The mere thought of traveling to and working in Third World communities is enough to get our anxiety working overtime: Will I be safe? Can I drink the water? Will I be able to handle the poverty? What will it be like to be the wealthiest person the community may have ever met (I, who have never considered myself wealthy in the least!)? How will I respond to people in need—to hungry children? How will the trip change me—in my understanding of how God works . . . in relationship with my modest “wealth”?

This internal anxiety, though uncomfortable, can be a God-given instrument of deep learning and personal change (precisely why I signed up for this trip anyway!). It signals I’m crossing over, stepping onto that holy ground of encounter with people whose life assumptions are quite different from mine. And a faith which I hope to understand. It prepares my heart to receive the unexpected. And, it reminds me that God is in charge of the trip from start to finish.

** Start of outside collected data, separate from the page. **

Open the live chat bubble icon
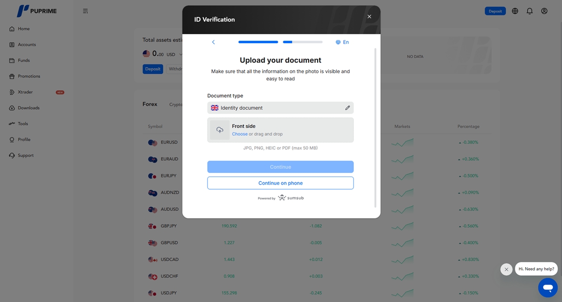 548,287
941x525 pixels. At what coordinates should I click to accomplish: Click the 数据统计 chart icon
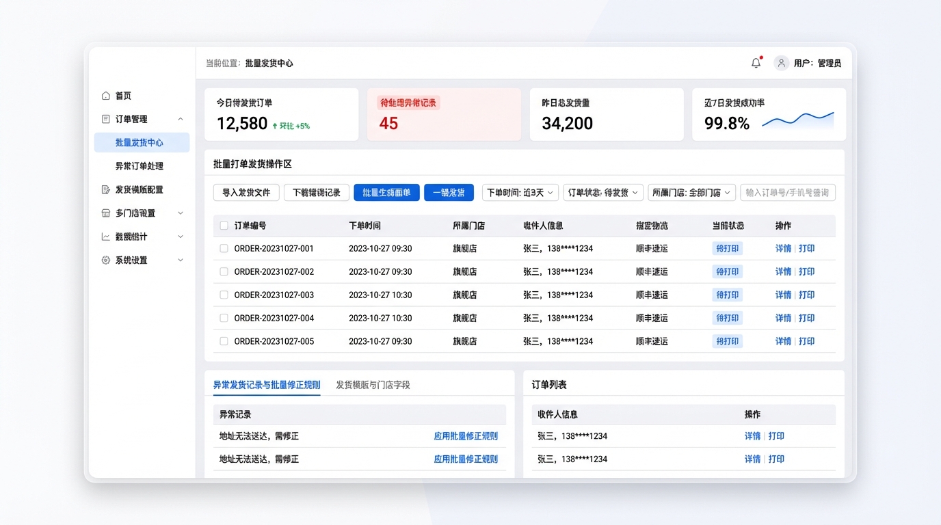tap(105, 237)
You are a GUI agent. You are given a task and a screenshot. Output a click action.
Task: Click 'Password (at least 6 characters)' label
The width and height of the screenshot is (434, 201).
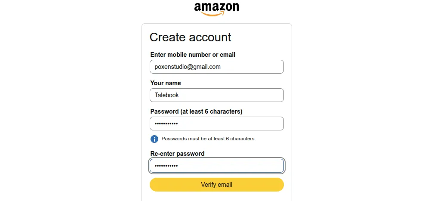pyautogui.click(x=196, y=111)
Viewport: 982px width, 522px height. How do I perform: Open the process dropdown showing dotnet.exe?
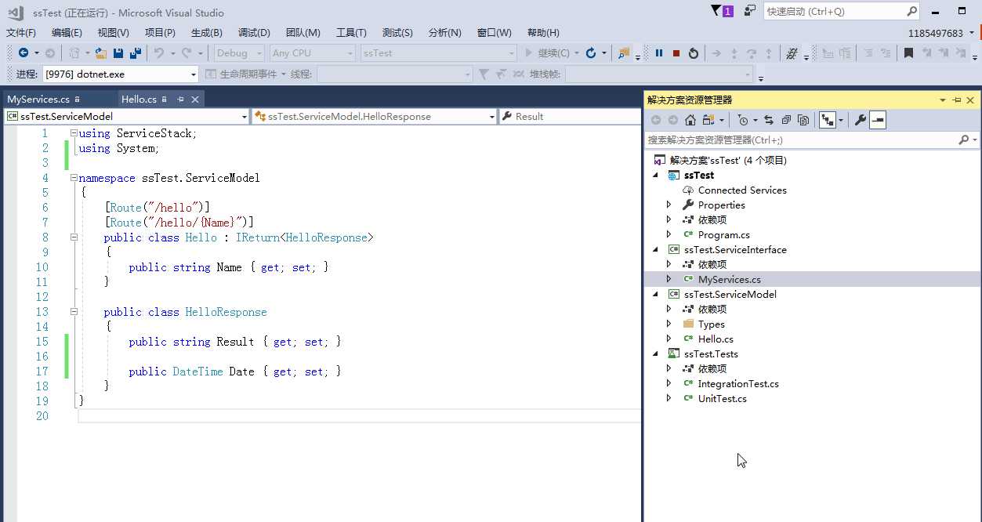(x=194, y=74)
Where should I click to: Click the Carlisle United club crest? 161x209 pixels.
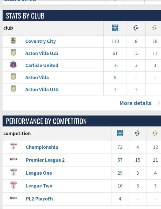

But as the anxiety grows, most short-term missionaries begin to stock up on “gifts”—pens, candy, spiral notebooks, toothbrushes, etc. Well, maybe “gift” is the wrong word if a gift is meant to symbolize the relationship between two people. In fact, the items many groups leave behind in the community tell the receivers little about who we are, and clearly reveals that we know precious little about them. Often, all it communicates is that I assume that the receiver needs it. (If I give a friend a toothbrush, I’m bound to get a strange look.)

 

Meeting New Friends

To truly meet a new friend, I have to set aside previously-held assumptions, my degrees and status, and my power, and receive the person for who they are. For a long, uncomfortable moment, my complete ignorance of the local language reduces me from a respected professional to a mere toddler, babbling phrase-book greetings to the raucous delight of the host community’s children. In a flash, I realize how accustomed I have become to my personal “accessories”—my status and specialized knowledge about all kinds of things that, suddenly, don’t seem very important. In a way, these are the things that make me who I am. Or do they? I blush, bowing my head under the weight of the revelation. Tears well up in my eyes. I smile. And the host community’s Welcome Committee somehow senses the moment, surges forward, and embraces me. All 34 adults and all 52 children—the little ones, repeatedly. (“I’ve never been hugged by 86 people in a row in my entire life!”, I complain later, beaming). The awkward yet powerful initial encounter set the stage for the whole week of work and transformed us into the impossible: friends.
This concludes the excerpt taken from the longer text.